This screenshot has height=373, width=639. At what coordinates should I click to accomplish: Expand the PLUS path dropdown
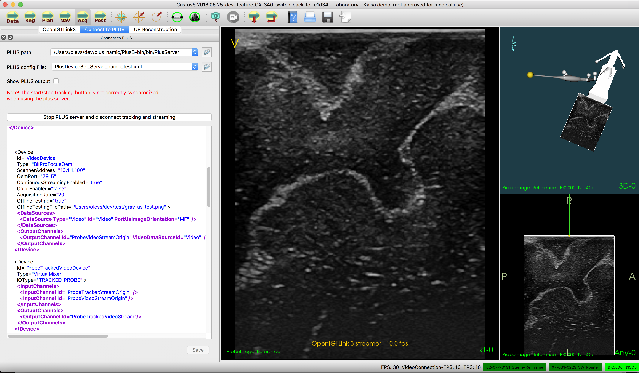pos(194,52)
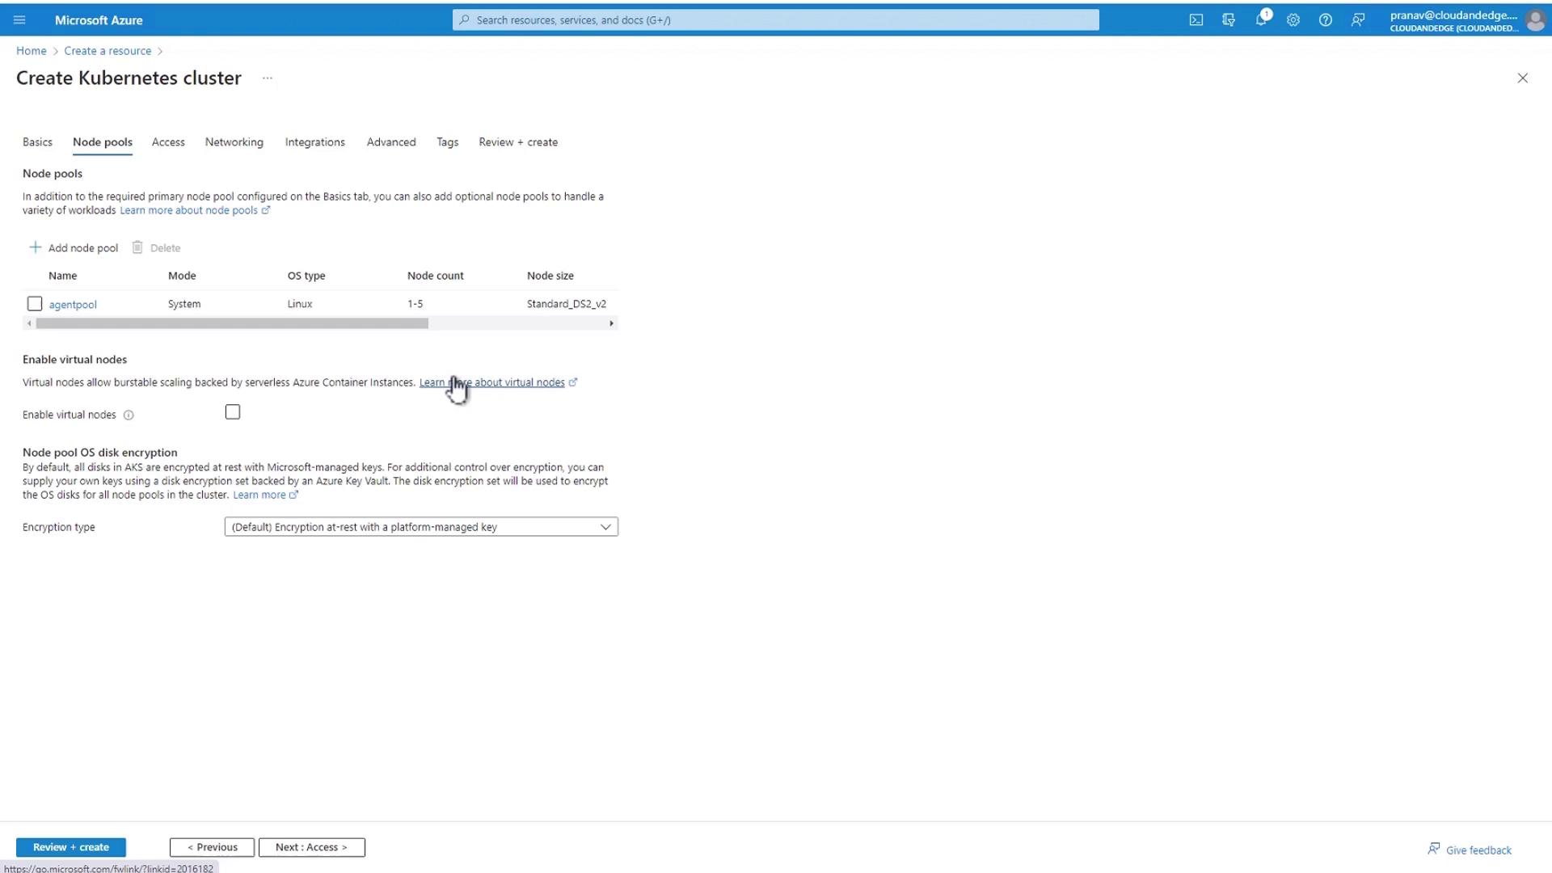Open the ellipsis menu beside page title
1552x873 pixels.
tap(268, 78)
····················
Once more, please print all the lines above exactly, without their pictures.

This screenshot has height=373, width=639. At what coordinates should I click to accomplish: Expand the PLUS path dropdown
pos(194,52)
Open the ellipsis menu beside page title
1552x873 pixels.
tap(268, 78)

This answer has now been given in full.